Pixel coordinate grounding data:
- Opening Delimiter -

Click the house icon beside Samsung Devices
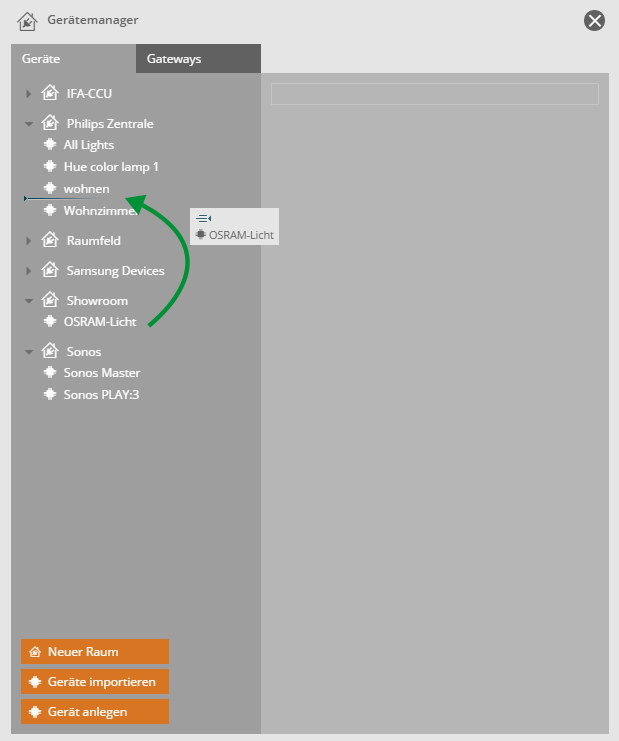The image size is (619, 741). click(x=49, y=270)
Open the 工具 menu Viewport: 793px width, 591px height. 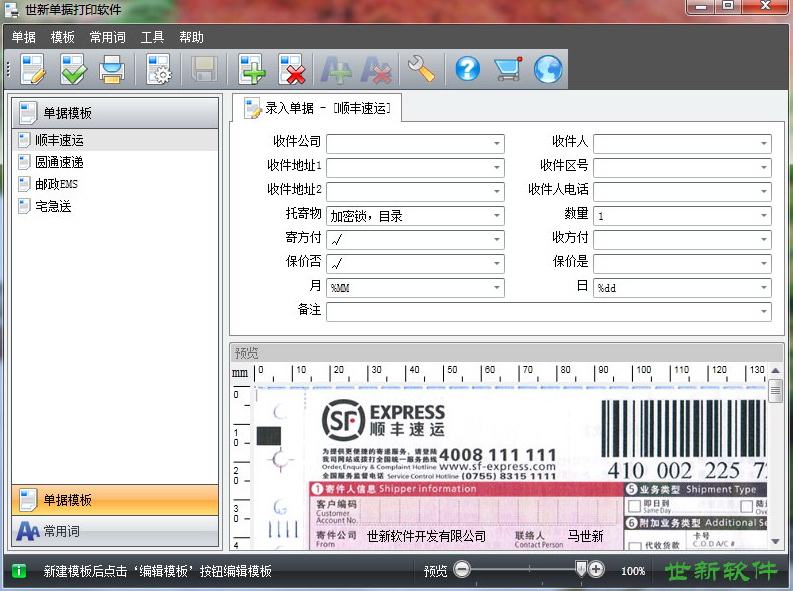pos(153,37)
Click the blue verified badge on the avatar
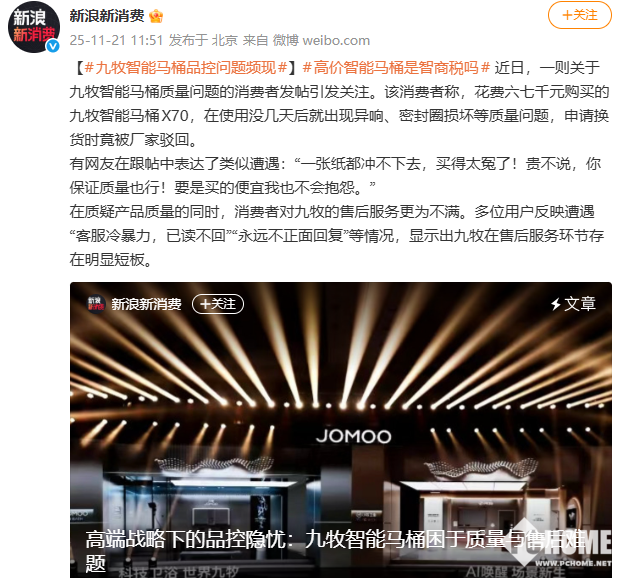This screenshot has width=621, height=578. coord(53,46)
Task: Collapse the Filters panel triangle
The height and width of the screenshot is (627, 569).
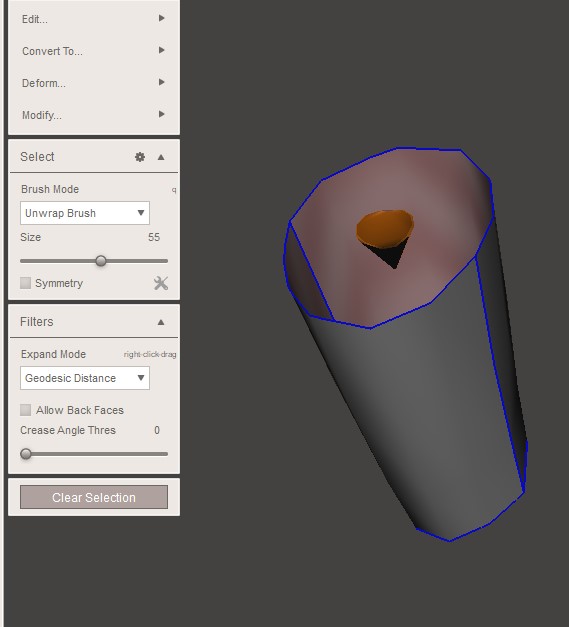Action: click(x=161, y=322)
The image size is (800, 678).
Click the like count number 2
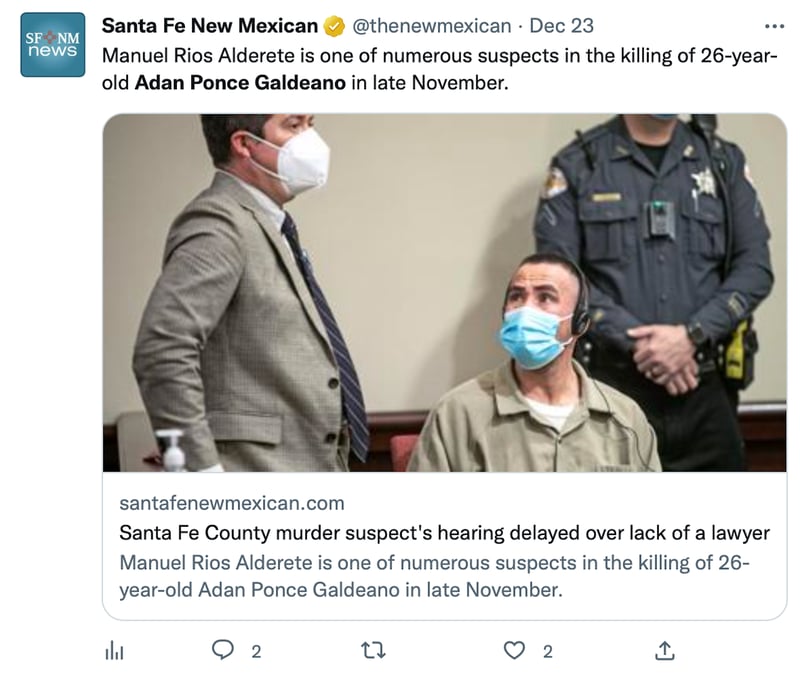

- Closing Delimiter -

TASK DESCRIPTION: Please retype exactly the lines from the one containing "The image size is (800, 678)." through the last line of the records, both included, leaving out every picture.

TASK OUTPUT:
The image size is (800, 678).
Click the like count number 2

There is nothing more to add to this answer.